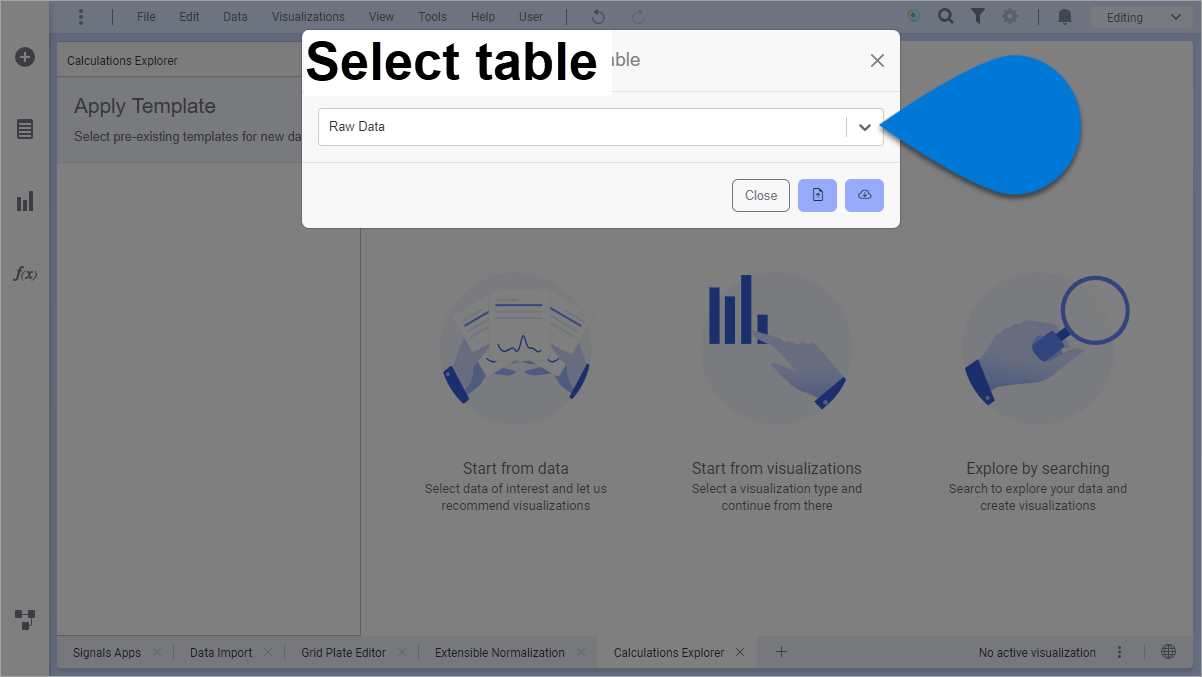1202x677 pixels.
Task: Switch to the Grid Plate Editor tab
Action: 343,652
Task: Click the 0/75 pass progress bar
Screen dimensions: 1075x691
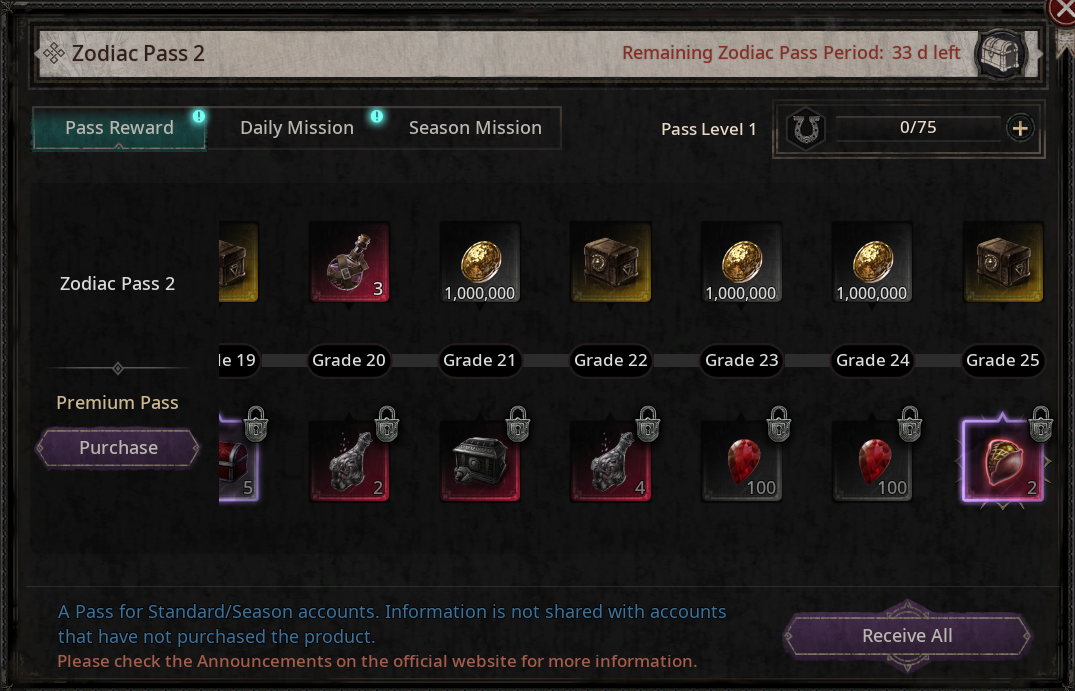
-.-.-
WHAT YOU SHOULD DO
Rewrite all of the rows above, renaming "Screen dimensions" to "Screen size" and leaving everything else unchanged. Omit the pictures from your answer.

OUTPUT FOR THIS TASK
1202x677 pixels.
Task: Switch to the Grid Plate Editor tab
Action: 343,652
Task: Click the 0/75 pass progress bar
Screen size: 1075x691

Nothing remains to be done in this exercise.